Proposto appello da parte del difensore dell’imputato, la Corte di Appello di Catanzaro, investita del gravame, lo convertiva in ricorso disponendo la trasmissione degli atti a questa Corte. Premesso che all’imputato viene fatto carico di avere illecitamente smaltito – tramite apposito soggetto all’uopo incaricato (tale LIMBURGO Mario, giudicato separatamente) rifiuti non
pericolosi provenenti da attività di demolizione edilizia che venivano abbandonati all’aperto, con il primo motivo la difesa deduce erronea applicazione dell’art. 256 D. L.vo 152/06, oltre che motivazione illogica e carente sul punto.
In particolare il ricorrente, premesso che il reato in parola è configurabile nella sola forma commissiva, a lui non ascrivibile, lamenta che il “Tribunale aveva ritenuto esistente in capo ad esso imputato uno specifico obbligo di impedire l’evento, in realtà del tutto insussistente.

◇ ◇ ◇ ◇ ◇ ◇ ◇

Porta avanti il testo sul ricorso per lo smaltimento illecito di rifiuti da demolizione, riprendendo subito dopo l'ultima frase riportata.

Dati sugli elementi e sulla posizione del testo
◇ ◇ ◇ ◇ ◇ ◇ ◇

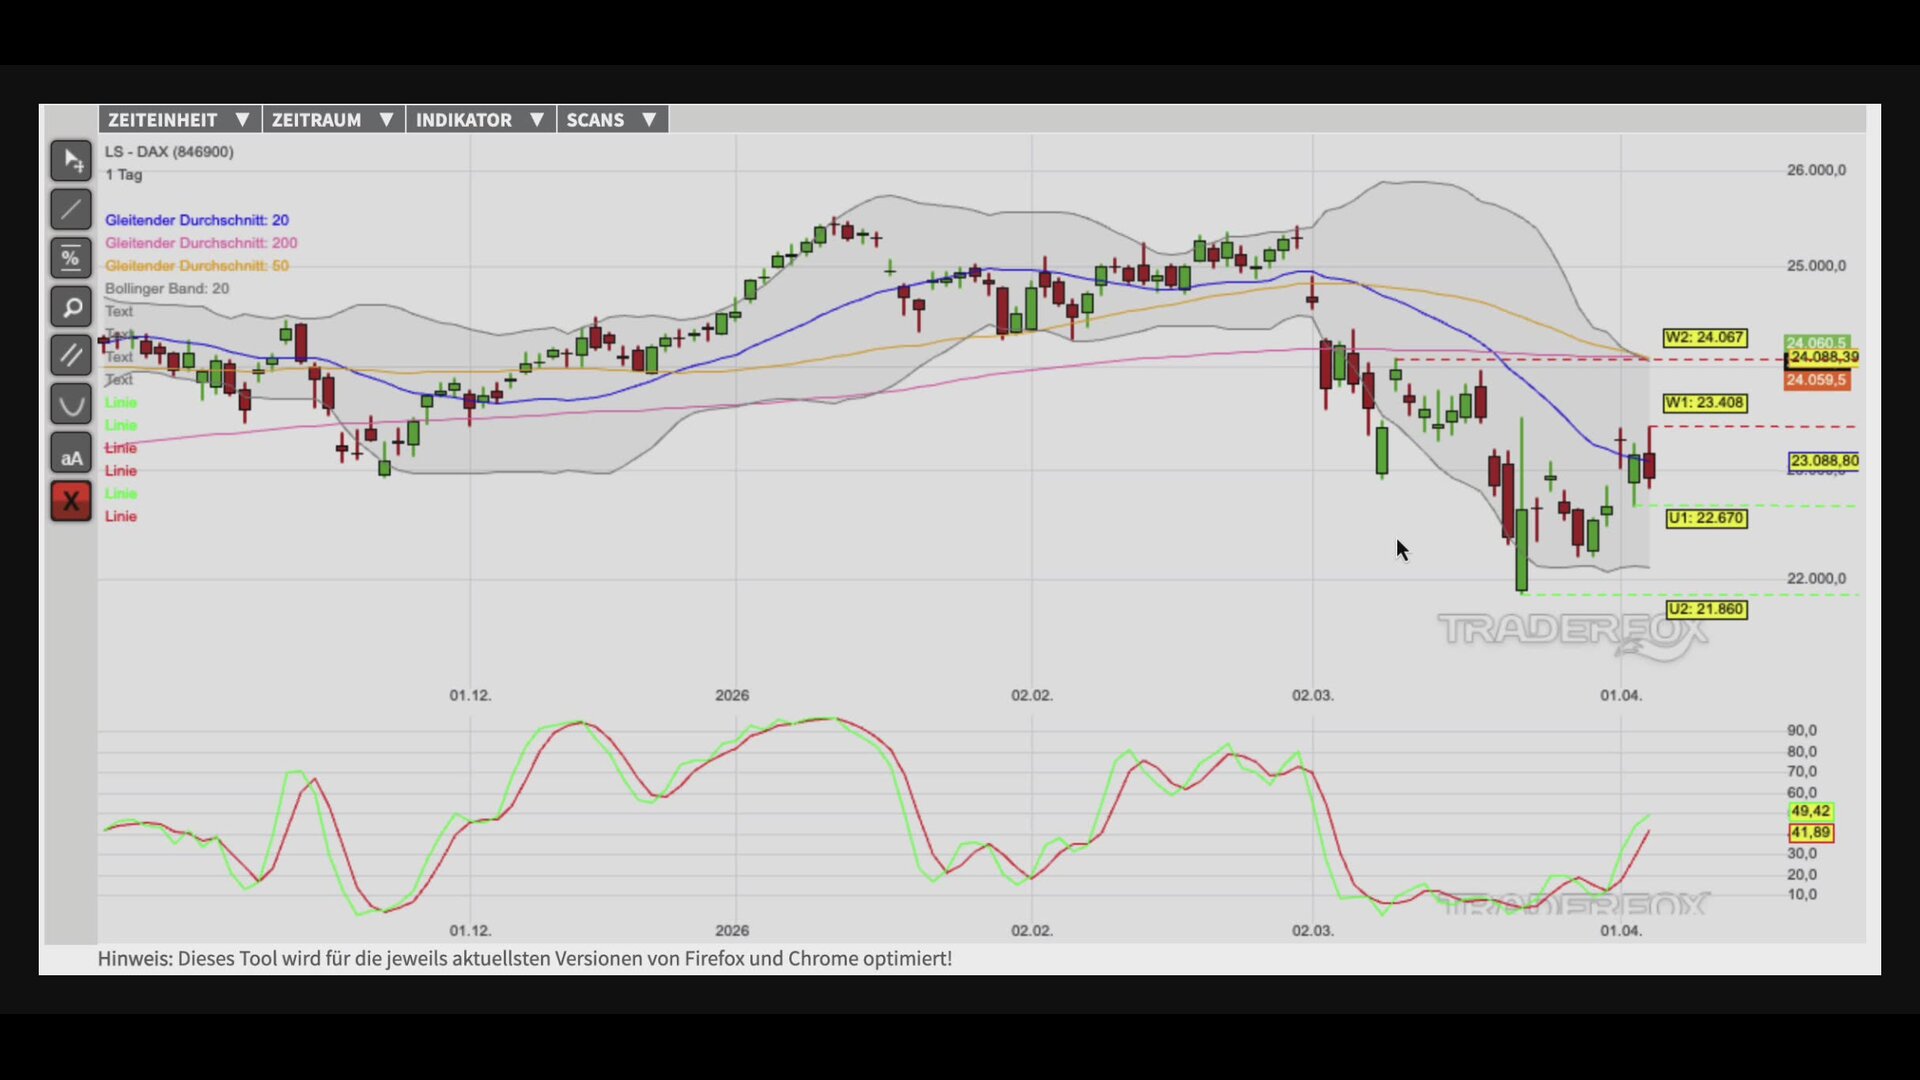Open the INDIKATOR dropdown

479,120
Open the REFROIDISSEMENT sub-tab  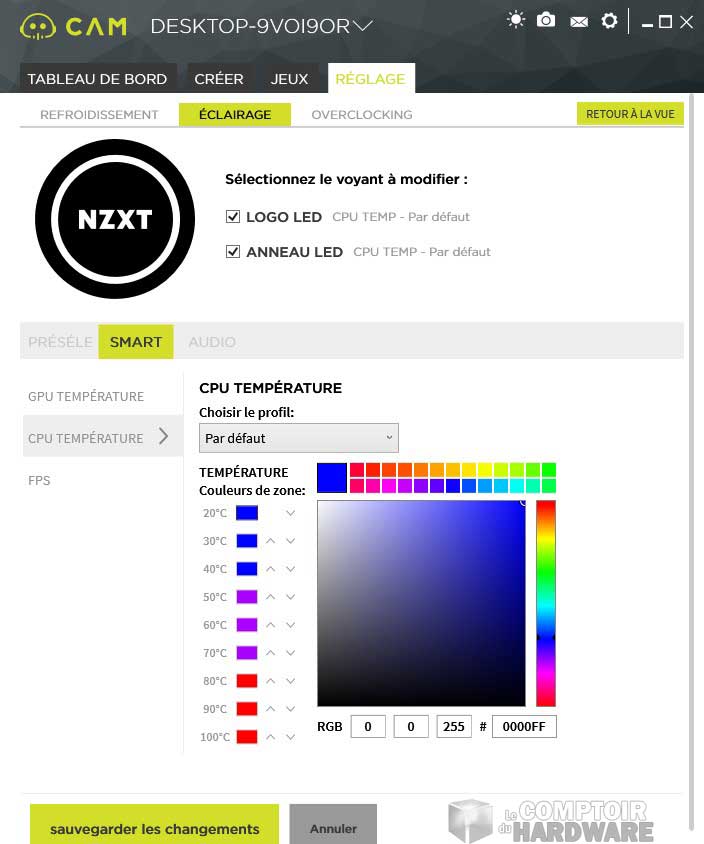click(x=99, y=115)
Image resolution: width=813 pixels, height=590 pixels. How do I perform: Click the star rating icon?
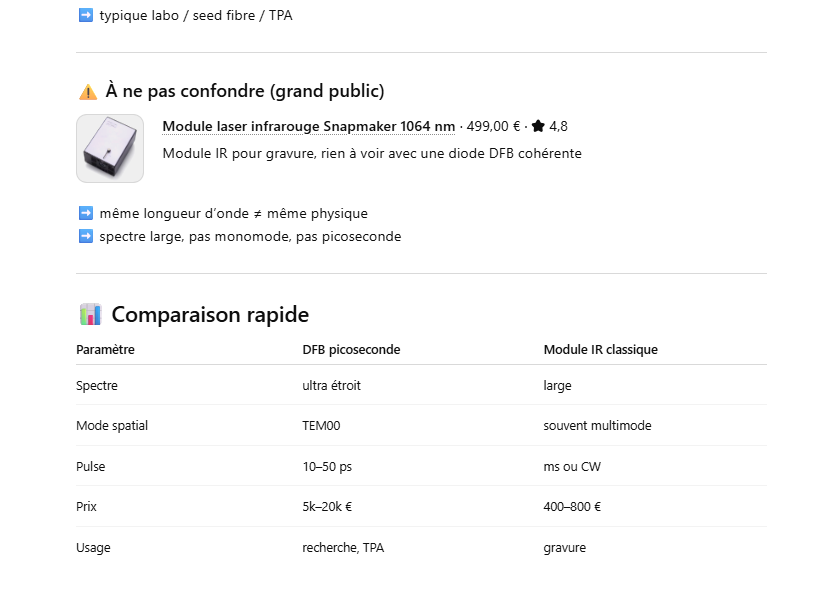click(x=538, y=126)
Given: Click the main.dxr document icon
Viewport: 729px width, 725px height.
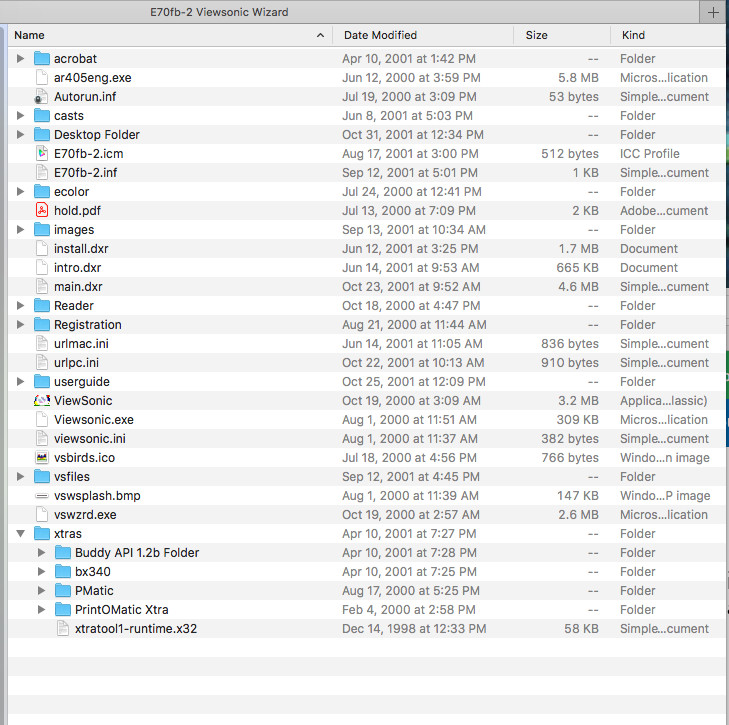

◇ ◇ ◇ ◇ ◇ ◇ ◇

Soluzione:
Udienza pubblica del 16 marzo 2011.
Deduce con un secondo motivo omessa motivazione in punto di valutazione del materiale probatorio che, se correttamente analizzato, avrebbe dovuto condurre a soluzione diversa da quella adottata con la decisione impugnata.
Lamenta, infine, motivazione insufficiente in ordine alla entità del trattamento sanzionatorio seppur circoscritto alla sola pena pecuniaria, immotivamente e contraddittoriamente discostantesi dal minimo edittale.
Osserva la Corte quanto segue.
Va premesso che dalla puntuale ricostruzione del fatto risultante dalla sentenza impugnata è rimasta provata la condotta di tale LIMBURGO Mario, qualificatosi dipendente della “Costruzioni Serrande Cisternino s.r.l.”, società appaltatrice dei lavori di manutenzione in corso d’opera presso l’Ospedale di Praia a Mare della quale era rappresentante legale l’odierno imputato: tale condotta è consistita – per quanto è dato leggere nella sentenza impugnata in un riversamento dal cassone di un autocarro condotto dal LIMBURGO, di calcinacci e mattoni in un’area a cielo aperto non adibita a discarica. Nella circostanza il LIMBURGO era stato sorpreso nell’atto di scaricare i rifiuti che provvedeva ricaricarli sul mezzo da lui condotto, allontanandosi dai luoghi.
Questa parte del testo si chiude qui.